James Marshall McHugh (27 December 1899 – 7 November 1966) was an American intelligence officer in China.

McHugh was born in Nevada, Missouri and graduated from the U.S. Naval Academy in 1922. Following training at Quantico he went to China in 1923 to study the country and its language. He was married to Dorothy Schurman Hawes from 1926 to 1940; her father, Jacob Gould Schurman, was president of Cornell University from 1892–1920, and was American minister to China in the 1920s.

== Career ==
McHugh spent over twenty years in China, where he served as intelligence officer for the 4th Marines and U.S. Asiatic Fleet, Shanghai, from 1933–1935, became special Assistant Naval Attaché, American Embassy at Nanjing, Hankou, and Chongqing. He was Naval Attaché and Naval Attaché for Air from 1940–1943, serving as a special representative of Secretary of the Navy Frank Knox to Generalissimo Chiang Kai-shek, with whom he was a close friend.

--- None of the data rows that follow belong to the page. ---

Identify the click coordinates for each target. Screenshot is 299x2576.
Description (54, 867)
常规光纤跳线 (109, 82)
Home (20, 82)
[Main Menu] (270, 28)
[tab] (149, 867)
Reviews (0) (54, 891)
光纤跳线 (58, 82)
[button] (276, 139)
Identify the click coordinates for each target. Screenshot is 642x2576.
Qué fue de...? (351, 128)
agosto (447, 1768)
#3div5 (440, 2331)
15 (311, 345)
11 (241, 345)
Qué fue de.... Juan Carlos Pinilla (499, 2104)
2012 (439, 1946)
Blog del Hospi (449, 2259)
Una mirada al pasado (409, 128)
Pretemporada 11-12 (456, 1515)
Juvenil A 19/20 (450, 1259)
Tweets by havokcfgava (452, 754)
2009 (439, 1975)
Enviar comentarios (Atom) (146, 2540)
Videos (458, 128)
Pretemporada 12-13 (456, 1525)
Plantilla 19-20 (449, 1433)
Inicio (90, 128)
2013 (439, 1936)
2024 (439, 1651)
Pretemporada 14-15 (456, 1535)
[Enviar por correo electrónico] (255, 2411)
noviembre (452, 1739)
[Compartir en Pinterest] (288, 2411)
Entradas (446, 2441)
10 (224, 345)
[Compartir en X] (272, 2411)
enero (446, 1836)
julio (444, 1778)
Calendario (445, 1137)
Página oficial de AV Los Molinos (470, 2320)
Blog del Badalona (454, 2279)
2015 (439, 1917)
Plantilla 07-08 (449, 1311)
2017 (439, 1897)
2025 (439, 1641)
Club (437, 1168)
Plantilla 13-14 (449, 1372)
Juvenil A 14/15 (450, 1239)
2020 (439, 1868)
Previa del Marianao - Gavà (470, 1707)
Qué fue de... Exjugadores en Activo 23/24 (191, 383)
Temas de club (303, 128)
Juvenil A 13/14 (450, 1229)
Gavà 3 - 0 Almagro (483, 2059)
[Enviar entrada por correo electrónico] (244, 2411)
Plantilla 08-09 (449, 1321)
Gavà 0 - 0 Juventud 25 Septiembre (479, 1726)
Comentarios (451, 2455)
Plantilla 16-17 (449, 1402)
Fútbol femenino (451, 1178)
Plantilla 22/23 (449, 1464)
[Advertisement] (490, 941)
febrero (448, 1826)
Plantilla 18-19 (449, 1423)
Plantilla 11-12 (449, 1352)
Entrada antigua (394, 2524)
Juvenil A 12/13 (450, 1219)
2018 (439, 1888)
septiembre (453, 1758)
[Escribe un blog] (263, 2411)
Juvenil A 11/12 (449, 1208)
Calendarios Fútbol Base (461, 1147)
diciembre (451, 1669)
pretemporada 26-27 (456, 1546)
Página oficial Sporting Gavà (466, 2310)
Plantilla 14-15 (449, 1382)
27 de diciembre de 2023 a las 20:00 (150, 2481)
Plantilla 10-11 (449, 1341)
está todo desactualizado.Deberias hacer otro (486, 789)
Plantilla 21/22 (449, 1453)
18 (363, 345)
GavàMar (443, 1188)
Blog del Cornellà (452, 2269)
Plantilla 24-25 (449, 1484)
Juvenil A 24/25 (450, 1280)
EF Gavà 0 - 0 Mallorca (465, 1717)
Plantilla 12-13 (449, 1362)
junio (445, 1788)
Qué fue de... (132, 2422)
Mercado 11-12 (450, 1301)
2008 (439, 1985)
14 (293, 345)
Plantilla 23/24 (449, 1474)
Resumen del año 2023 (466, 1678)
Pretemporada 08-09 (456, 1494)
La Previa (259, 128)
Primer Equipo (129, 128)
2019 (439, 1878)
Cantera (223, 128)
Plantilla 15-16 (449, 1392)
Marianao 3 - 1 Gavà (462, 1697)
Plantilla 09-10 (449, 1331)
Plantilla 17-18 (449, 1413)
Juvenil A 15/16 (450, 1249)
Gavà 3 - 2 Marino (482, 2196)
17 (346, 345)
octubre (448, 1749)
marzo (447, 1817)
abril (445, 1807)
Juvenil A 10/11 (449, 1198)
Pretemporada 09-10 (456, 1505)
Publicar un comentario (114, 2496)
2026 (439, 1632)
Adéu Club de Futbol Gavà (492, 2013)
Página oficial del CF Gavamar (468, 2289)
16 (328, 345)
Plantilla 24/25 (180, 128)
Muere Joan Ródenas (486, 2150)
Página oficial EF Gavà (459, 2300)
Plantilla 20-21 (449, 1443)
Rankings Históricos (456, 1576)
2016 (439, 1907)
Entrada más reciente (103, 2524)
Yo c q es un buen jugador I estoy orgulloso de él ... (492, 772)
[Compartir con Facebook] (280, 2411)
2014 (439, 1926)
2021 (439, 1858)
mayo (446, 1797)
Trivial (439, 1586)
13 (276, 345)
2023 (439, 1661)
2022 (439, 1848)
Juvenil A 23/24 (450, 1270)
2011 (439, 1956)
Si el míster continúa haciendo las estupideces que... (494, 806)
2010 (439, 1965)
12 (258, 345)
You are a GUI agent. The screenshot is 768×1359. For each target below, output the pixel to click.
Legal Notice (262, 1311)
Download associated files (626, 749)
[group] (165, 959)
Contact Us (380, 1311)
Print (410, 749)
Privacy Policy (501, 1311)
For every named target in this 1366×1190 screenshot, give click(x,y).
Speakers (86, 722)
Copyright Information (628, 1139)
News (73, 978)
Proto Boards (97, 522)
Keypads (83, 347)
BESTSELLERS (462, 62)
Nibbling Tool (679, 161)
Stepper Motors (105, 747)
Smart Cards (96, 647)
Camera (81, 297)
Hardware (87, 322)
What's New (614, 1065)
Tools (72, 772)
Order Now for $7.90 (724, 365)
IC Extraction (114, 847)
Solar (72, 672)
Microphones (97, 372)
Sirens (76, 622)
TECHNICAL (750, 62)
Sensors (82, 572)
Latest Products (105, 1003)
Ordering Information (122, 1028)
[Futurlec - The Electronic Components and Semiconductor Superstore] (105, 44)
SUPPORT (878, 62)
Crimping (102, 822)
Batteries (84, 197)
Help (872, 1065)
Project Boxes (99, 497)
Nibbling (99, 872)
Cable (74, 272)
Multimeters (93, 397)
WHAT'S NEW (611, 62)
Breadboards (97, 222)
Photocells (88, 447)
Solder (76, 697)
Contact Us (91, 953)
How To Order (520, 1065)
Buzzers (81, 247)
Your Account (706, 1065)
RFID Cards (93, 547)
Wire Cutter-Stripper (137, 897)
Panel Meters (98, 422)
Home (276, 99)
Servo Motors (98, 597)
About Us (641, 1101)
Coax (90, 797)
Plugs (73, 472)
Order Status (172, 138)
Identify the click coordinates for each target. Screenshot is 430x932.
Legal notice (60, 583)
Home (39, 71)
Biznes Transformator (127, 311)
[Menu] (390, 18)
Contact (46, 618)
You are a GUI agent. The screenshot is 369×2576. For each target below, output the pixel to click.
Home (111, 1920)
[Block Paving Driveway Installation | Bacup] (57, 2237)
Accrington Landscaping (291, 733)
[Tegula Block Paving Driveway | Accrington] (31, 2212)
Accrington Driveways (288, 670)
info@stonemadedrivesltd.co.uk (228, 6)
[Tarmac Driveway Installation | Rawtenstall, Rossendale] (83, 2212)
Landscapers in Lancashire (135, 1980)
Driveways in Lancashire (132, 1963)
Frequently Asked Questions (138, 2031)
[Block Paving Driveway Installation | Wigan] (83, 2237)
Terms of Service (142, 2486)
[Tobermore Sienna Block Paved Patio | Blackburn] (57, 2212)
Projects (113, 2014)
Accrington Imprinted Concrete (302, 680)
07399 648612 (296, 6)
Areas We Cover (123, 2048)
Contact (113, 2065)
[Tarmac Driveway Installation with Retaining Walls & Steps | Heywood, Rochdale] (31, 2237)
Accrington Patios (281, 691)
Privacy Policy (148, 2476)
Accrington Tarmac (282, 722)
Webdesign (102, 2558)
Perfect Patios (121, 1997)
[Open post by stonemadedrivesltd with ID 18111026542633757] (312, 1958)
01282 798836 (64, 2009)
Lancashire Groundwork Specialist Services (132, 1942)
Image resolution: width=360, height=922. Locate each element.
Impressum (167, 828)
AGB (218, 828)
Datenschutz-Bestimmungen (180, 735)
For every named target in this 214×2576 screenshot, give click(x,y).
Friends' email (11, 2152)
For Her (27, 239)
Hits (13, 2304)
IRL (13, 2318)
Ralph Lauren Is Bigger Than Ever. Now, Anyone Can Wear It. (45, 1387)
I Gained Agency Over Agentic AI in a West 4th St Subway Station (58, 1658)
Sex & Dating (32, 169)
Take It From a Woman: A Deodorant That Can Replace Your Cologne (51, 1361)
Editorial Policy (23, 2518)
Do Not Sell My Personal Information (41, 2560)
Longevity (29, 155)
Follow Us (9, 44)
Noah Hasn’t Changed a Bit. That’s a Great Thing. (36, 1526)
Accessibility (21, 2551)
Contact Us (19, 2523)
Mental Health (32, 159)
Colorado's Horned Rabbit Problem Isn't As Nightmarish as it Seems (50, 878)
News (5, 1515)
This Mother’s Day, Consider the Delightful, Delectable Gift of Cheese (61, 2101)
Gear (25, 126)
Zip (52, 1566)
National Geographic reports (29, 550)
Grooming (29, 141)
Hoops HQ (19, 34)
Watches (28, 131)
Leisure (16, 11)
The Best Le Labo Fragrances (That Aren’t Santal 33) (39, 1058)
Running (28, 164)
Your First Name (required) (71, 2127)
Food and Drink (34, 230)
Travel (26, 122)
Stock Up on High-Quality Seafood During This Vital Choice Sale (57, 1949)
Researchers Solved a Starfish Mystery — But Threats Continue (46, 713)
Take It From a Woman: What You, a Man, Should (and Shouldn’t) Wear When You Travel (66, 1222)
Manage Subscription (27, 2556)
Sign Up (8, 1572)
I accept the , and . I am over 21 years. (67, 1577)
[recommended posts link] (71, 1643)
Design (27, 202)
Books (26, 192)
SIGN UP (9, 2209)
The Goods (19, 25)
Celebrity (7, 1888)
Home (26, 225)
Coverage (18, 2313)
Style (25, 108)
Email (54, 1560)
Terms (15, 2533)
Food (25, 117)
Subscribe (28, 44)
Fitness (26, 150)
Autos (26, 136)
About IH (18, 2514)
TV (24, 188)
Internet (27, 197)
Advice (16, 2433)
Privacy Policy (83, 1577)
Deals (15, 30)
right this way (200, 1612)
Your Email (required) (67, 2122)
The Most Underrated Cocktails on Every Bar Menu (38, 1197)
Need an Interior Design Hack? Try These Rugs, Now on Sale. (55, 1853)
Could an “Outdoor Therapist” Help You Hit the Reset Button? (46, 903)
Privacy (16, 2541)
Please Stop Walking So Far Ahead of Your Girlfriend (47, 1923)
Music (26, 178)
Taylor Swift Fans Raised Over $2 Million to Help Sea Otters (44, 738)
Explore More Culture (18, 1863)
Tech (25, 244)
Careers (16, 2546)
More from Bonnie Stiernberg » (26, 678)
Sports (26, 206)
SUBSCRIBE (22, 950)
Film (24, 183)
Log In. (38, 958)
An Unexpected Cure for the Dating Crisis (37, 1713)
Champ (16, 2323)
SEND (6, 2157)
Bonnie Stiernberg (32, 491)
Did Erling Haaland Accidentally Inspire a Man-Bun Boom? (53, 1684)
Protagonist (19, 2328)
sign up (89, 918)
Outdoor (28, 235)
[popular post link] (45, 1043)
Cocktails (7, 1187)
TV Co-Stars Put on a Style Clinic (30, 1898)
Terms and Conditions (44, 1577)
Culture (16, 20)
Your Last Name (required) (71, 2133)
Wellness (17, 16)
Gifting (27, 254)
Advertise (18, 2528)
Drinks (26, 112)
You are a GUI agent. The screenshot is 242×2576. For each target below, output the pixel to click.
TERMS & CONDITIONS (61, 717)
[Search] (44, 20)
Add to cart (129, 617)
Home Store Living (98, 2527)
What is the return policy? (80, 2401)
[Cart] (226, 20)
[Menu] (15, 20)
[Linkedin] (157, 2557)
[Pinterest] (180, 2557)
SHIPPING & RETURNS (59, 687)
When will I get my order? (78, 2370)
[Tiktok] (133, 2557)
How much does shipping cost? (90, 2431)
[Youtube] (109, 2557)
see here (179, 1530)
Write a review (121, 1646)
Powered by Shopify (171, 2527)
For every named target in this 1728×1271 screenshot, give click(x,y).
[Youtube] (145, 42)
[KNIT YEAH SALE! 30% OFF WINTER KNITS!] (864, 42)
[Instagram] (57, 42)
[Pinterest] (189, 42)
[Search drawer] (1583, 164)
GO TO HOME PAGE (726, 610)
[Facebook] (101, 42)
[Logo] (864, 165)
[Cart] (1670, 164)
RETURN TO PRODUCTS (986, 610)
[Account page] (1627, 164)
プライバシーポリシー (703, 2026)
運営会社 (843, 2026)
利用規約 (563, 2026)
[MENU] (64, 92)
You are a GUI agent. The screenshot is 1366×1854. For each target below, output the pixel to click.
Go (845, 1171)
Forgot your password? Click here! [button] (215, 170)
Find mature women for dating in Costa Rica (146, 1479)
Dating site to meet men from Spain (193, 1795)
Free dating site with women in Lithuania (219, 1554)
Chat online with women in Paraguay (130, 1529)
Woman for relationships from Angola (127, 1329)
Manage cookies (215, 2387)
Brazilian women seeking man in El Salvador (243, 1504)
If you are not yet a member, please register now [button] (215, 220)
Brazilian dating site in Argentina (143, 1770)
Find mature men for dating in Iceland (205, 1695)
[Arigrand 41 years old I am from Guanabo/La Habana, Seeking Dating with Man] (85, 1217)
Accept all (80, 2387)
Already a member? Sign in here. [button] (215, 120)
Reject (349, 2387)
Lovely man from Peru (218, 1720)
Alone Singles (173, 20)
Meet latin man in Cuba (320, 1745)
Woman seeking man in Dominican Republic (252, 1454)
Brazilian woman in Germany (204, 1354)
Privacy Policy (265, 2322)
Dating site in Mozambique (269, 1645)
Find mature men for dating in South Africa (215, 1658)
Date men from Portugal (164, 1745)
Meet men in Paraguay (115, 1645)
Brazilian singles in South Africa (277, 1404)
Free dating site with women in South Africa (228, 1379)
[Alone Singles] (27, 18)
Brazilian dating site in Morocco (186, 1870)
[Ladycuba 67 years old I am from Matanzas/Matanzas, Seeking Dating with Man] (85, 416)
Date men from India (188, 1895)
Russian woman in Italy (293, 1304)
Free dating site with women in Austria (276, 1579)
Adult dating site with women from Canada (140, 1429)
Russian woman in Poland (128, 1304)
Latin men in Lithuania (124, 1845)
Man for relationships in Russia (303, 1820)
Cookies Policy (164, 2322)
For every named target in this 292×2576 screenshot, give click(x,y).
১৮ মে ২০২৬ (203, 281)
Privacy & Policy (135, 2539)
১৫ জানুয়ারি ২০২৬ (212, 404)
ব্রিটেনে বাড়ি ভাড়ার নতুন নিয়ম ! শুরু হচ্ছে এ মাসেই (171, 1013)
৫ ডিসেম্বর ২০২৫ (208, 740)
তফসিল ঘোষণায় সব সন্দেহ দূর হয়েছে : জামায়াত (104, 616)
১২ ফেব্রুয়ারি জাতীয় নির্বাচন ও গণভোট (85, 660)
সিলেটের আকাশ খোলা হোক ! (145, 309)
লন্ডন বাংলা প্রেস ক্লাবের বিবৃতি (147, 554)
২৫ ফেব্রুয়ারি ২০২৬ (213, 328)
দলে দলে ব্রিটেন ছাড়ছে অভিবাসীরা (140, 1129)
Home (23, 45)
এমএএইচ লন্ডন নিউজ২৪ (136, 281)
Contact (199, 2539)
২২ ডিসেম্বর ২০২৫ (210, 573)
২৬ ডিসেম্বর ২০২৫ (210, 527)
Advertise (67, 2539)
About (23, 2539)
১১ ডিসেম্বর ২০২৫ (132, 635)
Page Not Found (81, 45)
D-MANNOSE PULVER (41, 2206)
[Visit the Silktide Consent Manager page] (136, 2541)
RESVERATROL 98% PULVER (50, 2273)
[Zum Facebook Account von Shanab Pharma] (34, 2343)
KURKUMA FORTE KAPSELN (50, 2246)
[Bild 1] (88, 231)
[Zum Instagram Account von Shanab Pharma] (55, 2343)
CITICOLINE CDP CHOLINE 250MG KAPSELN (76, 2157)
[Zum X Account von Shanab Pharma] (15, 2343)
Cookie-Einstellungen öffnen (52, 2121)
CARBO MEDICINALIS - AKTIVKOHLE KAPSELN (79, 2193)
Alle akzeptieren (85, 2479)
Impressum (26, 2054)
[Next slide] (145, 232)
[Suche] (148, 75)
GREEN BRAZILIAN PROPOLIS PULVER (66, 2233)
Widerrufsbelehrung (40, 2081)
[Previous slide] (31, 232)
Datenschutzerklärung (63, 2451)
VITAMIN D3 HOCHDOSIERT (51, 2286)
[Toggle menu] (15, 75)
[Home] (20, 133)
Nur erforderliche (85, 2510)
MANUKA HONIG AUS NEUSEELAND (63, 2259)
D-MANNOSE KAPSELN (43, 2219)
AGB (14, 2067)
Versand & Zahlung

For his work in this capacity he was awarded the Legion of Merit. He was officer in charge of the Far East Secret Intelligence and served on the staff of the Fifth Amphibious Corps (G-5), was sent to Guam in 1944 to help plan the attack on Iwo Jima. An attack of malaria led to his recall in 1943; after which he was assigned to Navy Department, to one of the forerunners of the present CIA.

In October 1942, McHugh encouraged Chiang Kai-shek to seek the replacement of Joseph Stilwell with Claire Lee Chennault. While returning to the United States, McHugh visited Archibald Wavell, criticized Stilwell severely, and spoke favorably of Chennault's claim that Japan could be defeated by a small American air force based in China. This infuriated George Marshall, the Army Chief of Staff, who believed that McHugh's indiscretion irreparably damaged the American war strategy in southeast Asia and China.

== Later life ==
After retirement in 1946, he was an economic consultant for corporations having interest in the Far East, including Jardine, Matheson & Co. (Hong Kong), and Balfour, Guthrie & Co. (New York).